What you have to do -
Repeat verbatim each line from the line with "This screenshot has" to the end of the entries. Pictures do not belong in the copy.

*** Opening of Information supplied ***

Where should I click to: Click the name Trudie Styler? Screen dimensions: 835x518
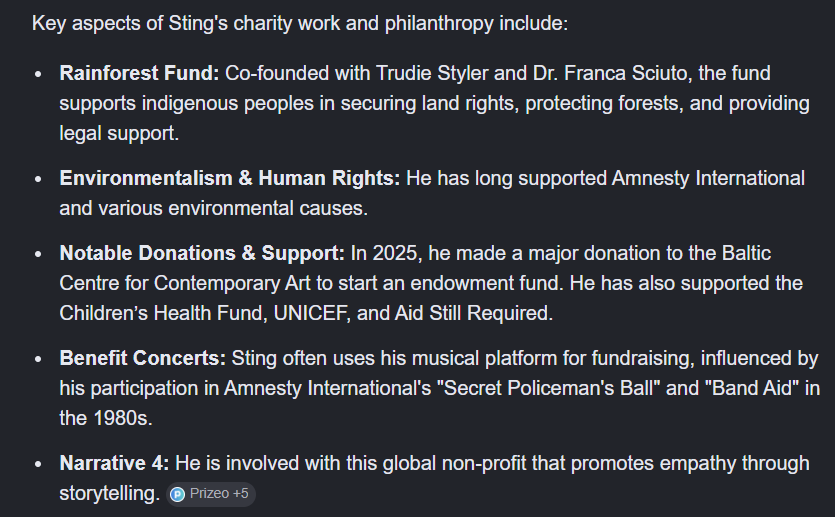pos(432,73)

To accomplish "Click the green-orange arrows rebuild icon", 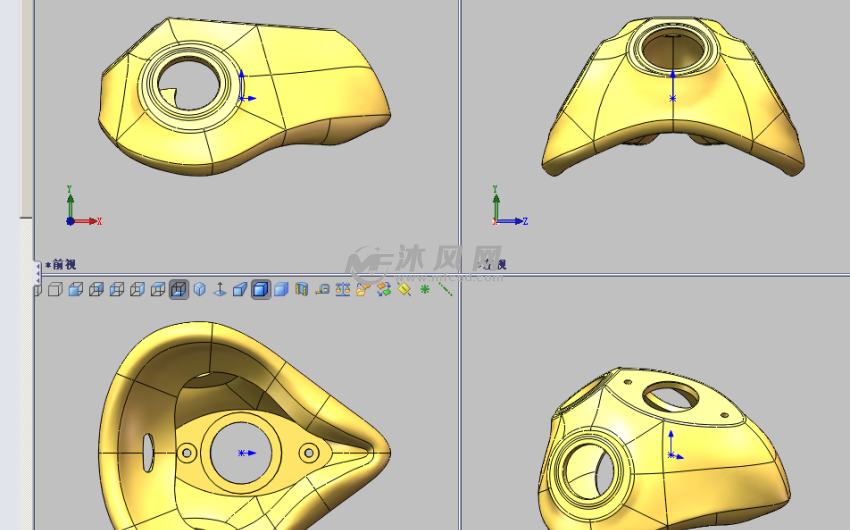I will point(383,290).
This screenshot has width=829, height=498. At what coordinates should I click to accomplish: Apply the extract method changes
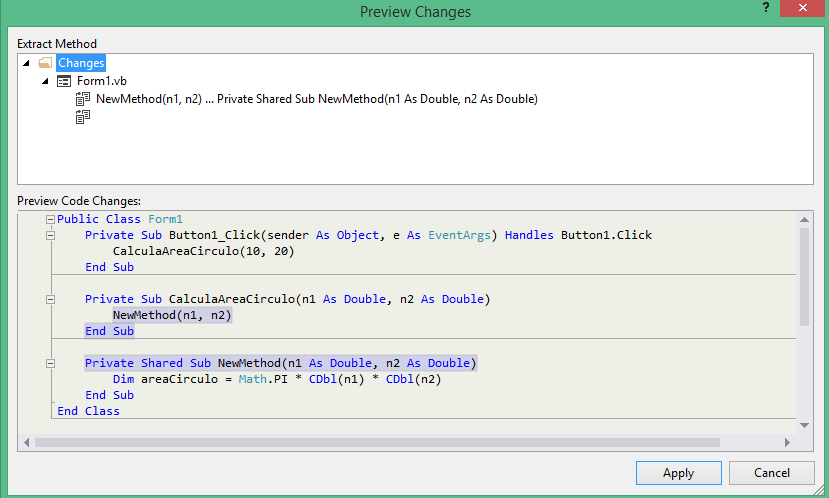tap(678, 473)
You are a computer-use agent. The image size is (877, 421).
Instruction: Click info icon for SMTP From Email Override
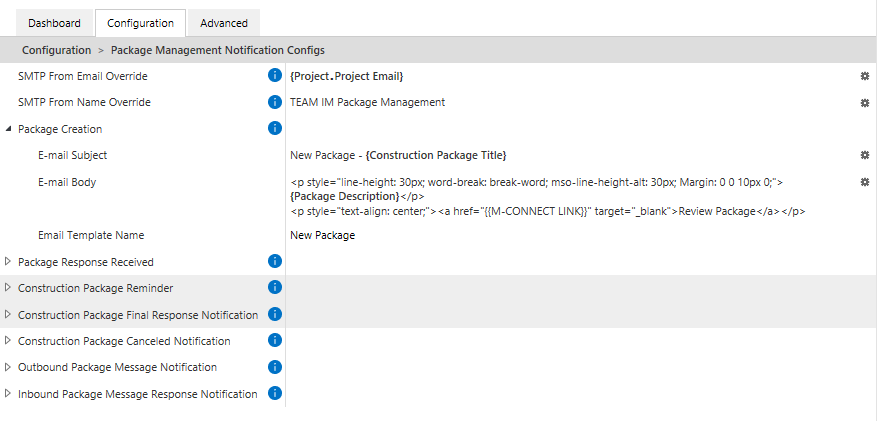click(x=274, y=75)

*** Close of Information supplied ***

Written reply -
This screenshot has width=829, height=498. At what coordinates should I click to accomplish: Apply the extract method changes
tap(678, 473)
You are a computer-use agent. The image size is (877, 421).
Instruction: Click info icon for SMTP From Email Override
click(x=274, y=75)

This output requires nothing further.